総選挙結果の日本一早い分析と解説(速報版)

2017年10月22日 20:05

台風による投票率の低下で、20時現在の議席予想の信頼性がいつもより低いので、あまり先走った解説は難しいが、とりあえず、NHKの20時現在の議席予想を前提にした分析です。

安倍首相の立場はふたつの意味で強化される。ひとつは、公示前の予想と比して圧倒的に良い結果だったことである。もうひとつは、希望の不振により石破氏らがそれと連携して行う揺さぶりができなくなったことだ。

ただし、安倍首相は森友・加計、とくに森友について損切りをすべきだ。昭恵夫人の軽率な行動や、誰が悪いかはともかく、安すぎる払い下げ価格について謝らないと国民の不信感は解消できない。加計も何も悪くないにせよ、今後、国民の不信を持たれないように交友関係のルールをつくるとかしないと収まらない。

希望が不振で立憲民主が第二党になりそうなことは、自民党がさしあたっての議席数への配慮から希望攻撃を優先し、石原慎太郎氏のように枝野氏を称賛するなどした結果である。しかし、この結果のために、日本の政治は55年体制に逆戻りし、政権は安泰だが、憲法改正も含めて大胆な改革は難しいということになるだろう。

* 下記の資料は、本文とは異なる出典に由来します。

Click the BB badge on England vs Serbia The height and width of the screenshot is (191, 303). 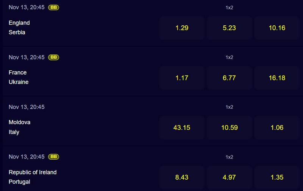(53, 7)
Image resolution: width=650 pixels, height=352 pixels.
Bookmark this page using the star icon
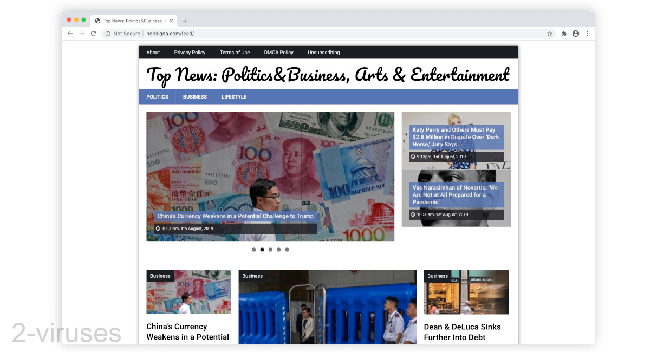550,33
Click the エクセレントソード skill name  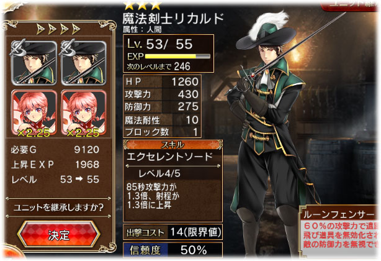[169, 157]
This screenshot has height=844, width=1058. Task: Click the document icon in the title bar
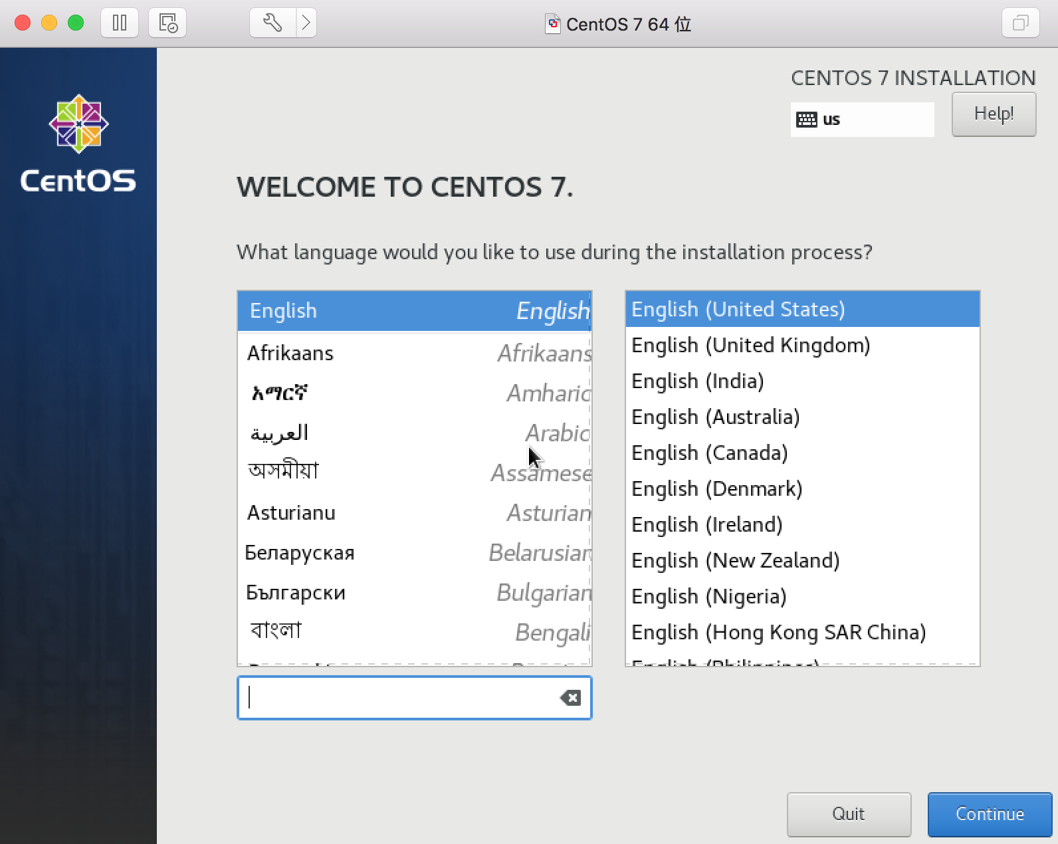pyautogui.click(x=552, y=24)
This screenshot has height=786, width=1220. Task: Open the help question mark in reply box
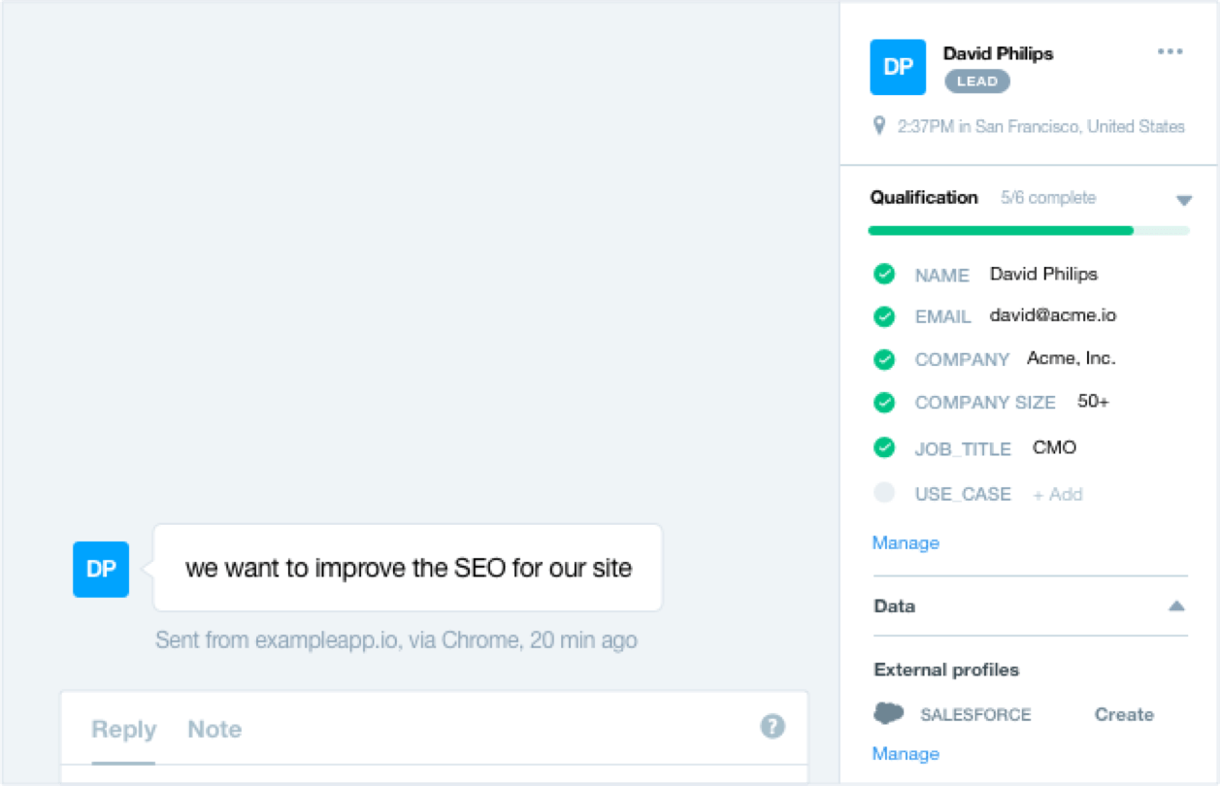(x=772, y=726)
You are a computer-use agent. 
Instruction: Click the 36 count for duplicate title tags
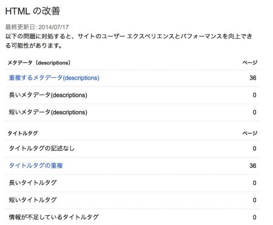[x=253, y=165]
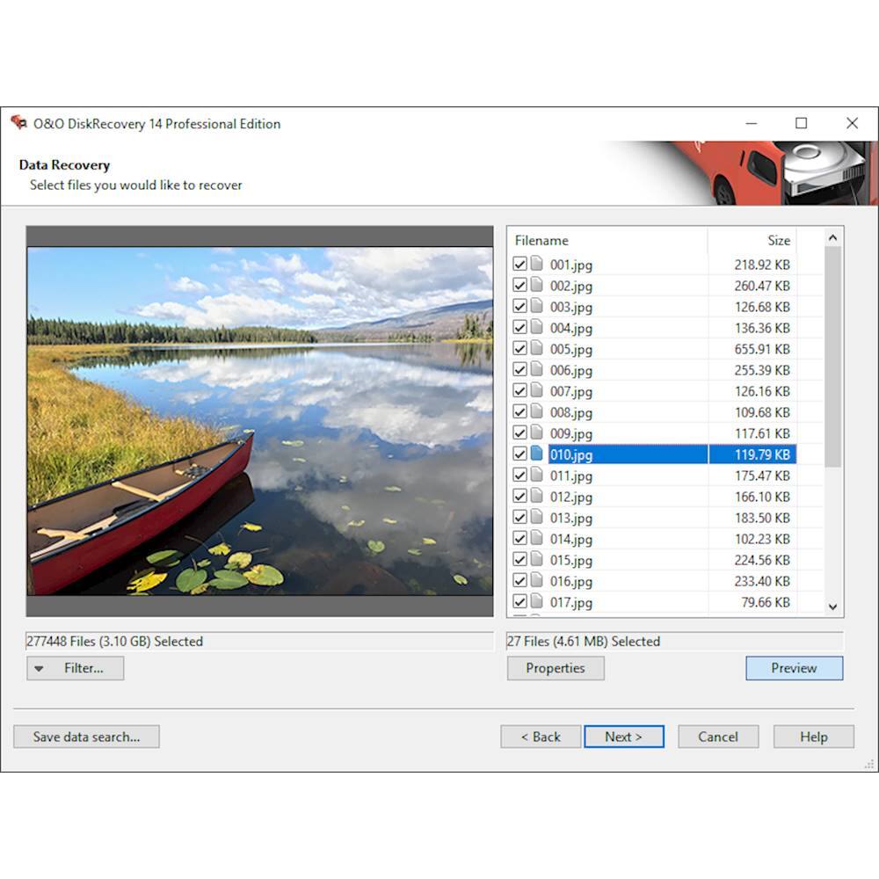Open the Filter dropdown button
The height and width of the screenshot is (879, 879).
click(75, 668)
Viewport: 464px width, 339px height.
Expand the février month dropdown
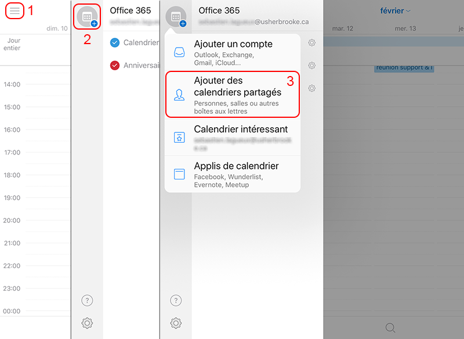(396, 11)
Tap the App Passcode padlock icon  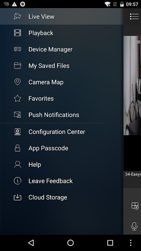18,148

小池氏は、とりあえず、東京都知事としての実績を上げるために全力をあげ、それを梃子に再起をはかるしかない。その場合に、橋下氏がどういう役割をはたすか注目。

旧民進党は、希望の党・立憲民進党・無所属がそれぞれの立場でとりあえずは行動すべきだ。選挙結果が悪かったと言って、すぐに離合集散するのでは、選挙の結果を否定することになる。

今回の選挙の経緯をもって、旧民進党系統の人々が、将来に於いてどのようにして政権を担えるか考えないで行動するのはやめたほうがよい。

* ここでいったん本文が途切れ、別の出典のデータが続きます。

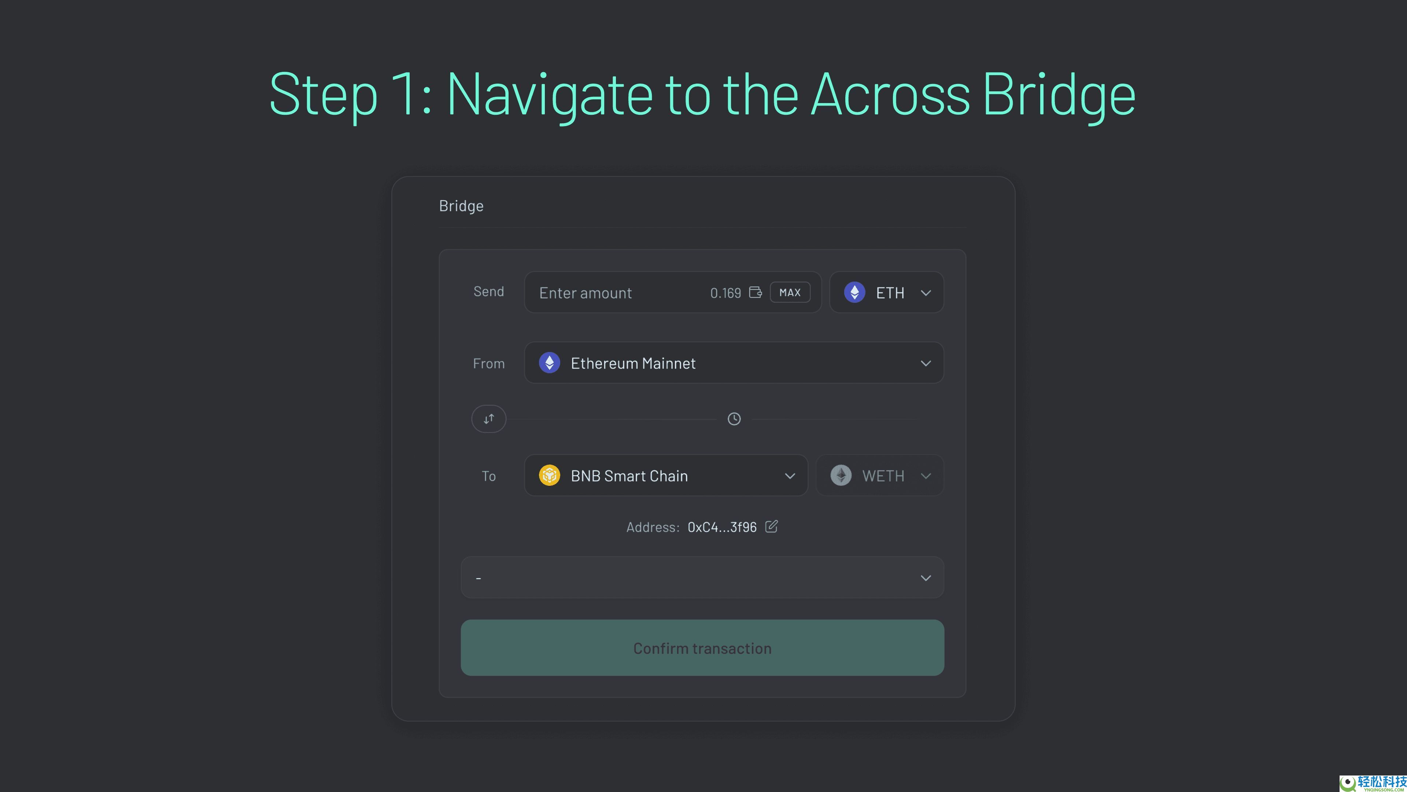Edit the recipient address with pencil icon
Screen dimensions: 1407x792
pos(771,526)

共産党は共産党であり続けるのかどうかの岐路に立つだろう。

立憲民主党は、立憲主義を掲げるなら、国民の政権選択の結果を厳粛に受け止めるべきだ。選挙で多数を得たものを国民の代表として認めることこそ、立憲主義の一丁目一番地だ。選挙で示された国民の意思を、本当の国民の意思とは違うとかいうのは、ボリシェビキ的な理屈であって、立憲主義への反逆だ。

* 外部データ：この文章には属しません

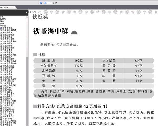Viewport: 158px width, 126px height.
Task: Jump to the 铁板美极小黄鱼 bookmark
Action: [x=9, y=54]
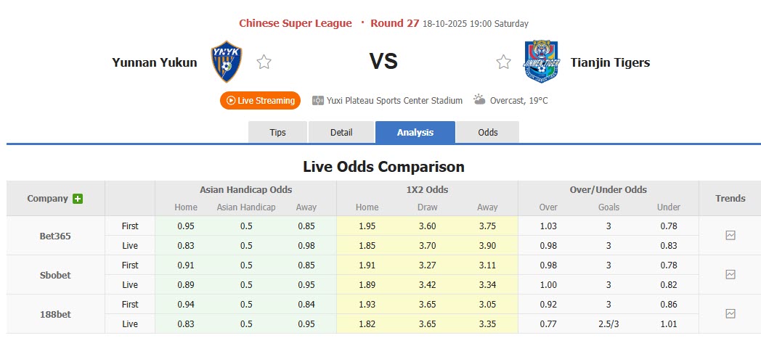Expand companies with the green plus icon

(78, 199)
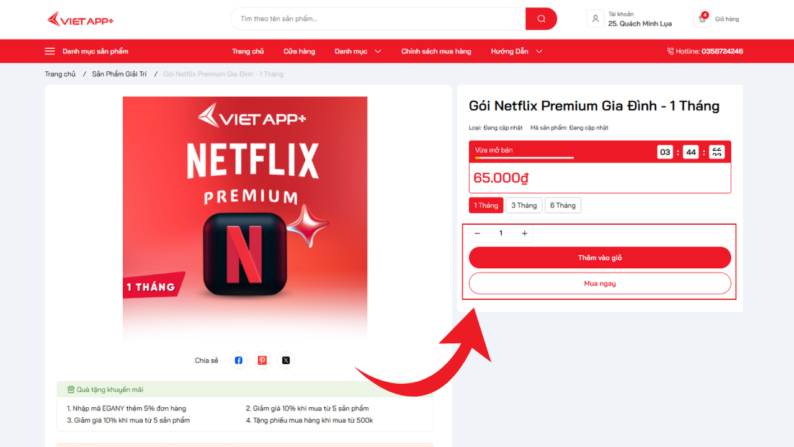Share product on Facebook
Screen dimensions: 794x447
click(x=239, y=360)
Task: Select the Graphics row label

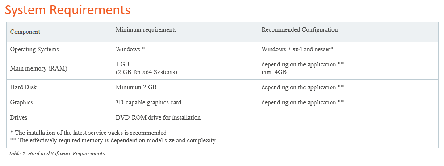Action: (21, 102)
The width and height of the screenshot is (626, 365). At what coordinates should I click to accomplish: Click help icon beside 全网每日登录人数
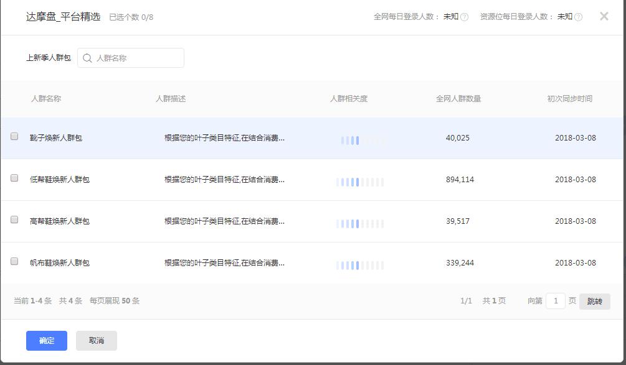pos(464,17)
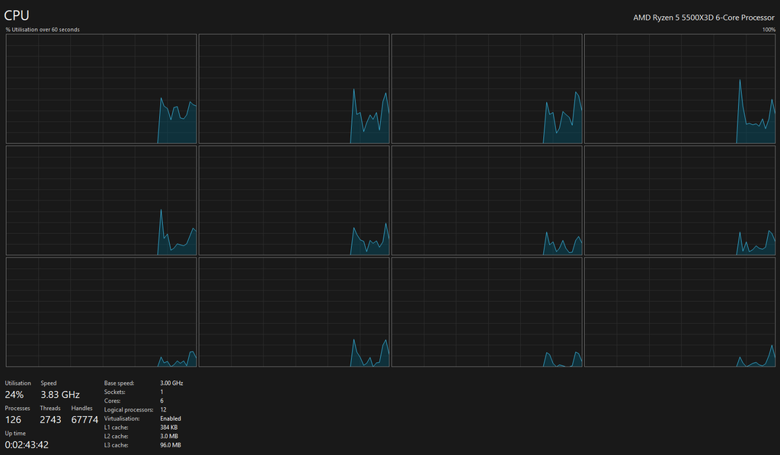Select the top-right logical processor graph
The image size is (780, 455).
(679, 88)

台風襲来時の小池不在は政変のきっかけになるかも。別に小池知事がいたほうがいいとも思えないが、知事を辞めさせるなんてどんなのでも口実になる。もっとも、自民党都連が自分たちの復権のために火を付けたら、知事は立憲民主にとられたなんて馬鹿な事になりかねない。浅慮はやめたほうがよい。

憲法改正については、それをしたいなら、大連立をすすめる。 公明党や旧民進党の多くの部分の反対するような改正は国民の分断を招くし、国民投票でどうなるか分からない。政争の具にして良いことは何もない。